Given passage:
○ ○ ○ ○

Big Data can be taken as technology or field that treats ways to analyze, systematically extract information from, or otherwise deal with data sets that are too large or complex to be dealt with by traditional data processing. One of the concepts that solve the above problem is Distributed Storage.
Distributed Storage Cluster-
Distributed storage is a method that provides huge storage(even exceeding from physical storage) shared by multiple systems. These systems or the servers are connected following horizontal scaling. This multiple commodity server hardware is comparatively cheap than optimized servers with large storage(Hard Disk). Each virtual machine contributes directory to a centralized system and thereby shares its storage. The team of master and slave nodes working together for one purpose called a cluster.
One of the Topologies or the architecture used for implementing a Distributed storage system is Master-slave architecture. Master-slave architecture- Master-slave is a model of asymmetric communication or control where one device(the "master") connected to one or more other devices(the "slaves") are connected using a protocol(Network), where the slave nodes/devices can contribute a part/whole of their storage devices to the master node, like this centralized master node can store data exceeding its local storage limit.

○ ○ ○ ○

Rows from a data source:
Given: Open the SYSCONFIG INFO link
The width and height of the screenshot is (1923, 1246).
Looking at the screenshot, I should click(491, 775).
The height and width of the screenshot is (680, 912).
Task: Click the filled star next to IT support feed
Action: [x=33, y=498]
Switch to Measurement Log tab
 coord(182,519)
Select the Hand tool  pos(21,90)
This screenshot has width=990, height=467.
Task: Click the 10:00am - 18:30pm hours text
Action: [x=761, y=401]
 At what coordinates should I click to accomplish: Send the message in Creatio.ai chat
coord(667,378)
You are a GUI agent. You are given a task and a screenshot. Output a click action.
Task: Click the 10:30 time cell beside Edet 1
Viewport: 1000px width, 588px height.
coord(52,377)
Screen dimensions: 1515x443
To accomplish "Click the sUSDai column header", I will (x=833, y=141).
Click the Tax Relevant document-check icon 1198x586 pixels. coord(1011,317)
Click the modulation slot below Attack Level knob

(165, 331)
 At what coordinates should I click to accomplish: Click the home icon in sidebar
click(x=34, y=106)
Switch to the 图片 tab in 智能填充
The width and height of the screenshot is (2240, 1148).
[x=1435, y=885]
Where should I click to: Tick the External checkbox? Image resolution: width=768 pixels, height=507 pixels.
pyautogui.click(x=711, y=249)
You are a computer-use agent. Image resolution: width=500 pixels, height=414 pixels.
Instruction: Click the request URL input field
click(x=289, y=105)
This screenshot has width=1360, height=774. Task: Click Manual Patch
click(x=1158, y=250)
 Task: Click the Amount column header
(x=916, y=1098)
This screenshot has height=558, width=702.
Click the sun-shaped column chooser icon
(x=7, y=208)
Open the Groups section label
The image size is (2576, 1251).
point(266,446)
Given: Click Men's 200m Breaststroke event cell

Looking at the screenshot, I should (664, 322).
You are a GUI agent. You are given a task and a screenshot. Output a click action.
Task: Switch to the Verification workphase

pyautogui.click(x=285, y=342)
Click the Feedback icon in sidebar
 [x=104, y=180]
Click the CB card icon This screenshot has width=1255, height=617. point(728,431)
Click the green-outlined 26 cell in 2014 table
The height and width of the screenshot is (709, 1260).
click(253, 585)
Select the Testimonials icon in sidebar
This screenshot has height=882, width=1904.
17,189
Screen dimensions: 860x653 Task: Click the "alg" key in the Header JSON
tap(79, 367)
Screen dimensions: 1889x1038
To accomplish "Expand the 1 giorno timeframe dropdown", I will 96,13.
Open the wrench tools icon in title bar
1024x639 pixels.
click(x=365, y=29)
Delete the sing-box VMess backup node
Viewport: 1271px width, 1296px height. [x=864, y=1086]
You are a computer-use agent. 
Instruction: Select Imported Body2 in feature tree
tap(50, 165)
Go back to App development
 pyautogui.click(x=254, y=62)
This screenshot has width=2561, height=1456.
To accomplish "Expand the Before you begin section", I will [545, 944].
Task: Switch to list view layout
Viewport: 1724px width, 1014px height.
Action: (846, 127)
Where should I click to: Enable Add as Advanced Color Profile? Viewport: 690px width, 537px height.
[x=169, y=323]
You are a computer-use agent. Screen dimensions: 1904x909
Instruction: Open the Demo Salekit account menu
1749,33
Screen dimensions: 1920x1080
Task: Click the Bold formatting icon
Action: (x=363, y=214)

○ ○ ○ ○

Tasks to perform:
[A] Could you reproduce the distributed storage passage word for word, from "One of the Topologies" up to and including "local storage limit."?
[B] Can you write the next part of the passage on distributed storage, picking up after its final sentence?
These rows have no connection to the passage on distributed storage.

Written responses:
[A]
One of the Topologies or the architecture used for implementing a Distributed storage system is Master-slave architecture. Master-slave architecture- Master-slave is a model of asymmetric communication or control where one device(the "master") connected to one or more other devices(the "slaves") are connected using a protocol(Network), where the slave nodes/devices can contribute a part/whole of their storage devices to the master node, like this centralized master node can store data exceeding its local storage limit.

[B]
The slave nodes can be commodity hardware/devices that need not be expensive and high functioning. As the data is split and stored in(and loaded from) other devices/nodes, the I/O operations (data transfer) can be performed parallelly on all the devices. Thus, reducing the time consumption by a large factor.
Hence, distributed storage solves all the problems- Volume, Cost, and Velocity.
Distributed storage is just a concept, and some companies have launched different software or products that work on this concept which solve the problem of Big Data. One such company is APACHE and the software APACHE HADOOP. The Apache Hadoop software is a collection of libraries that provides facility to create clusters/network of systems following the distributed system. It can be used in processing the huge data distributes in thousands of machines, each offering local computation and storage.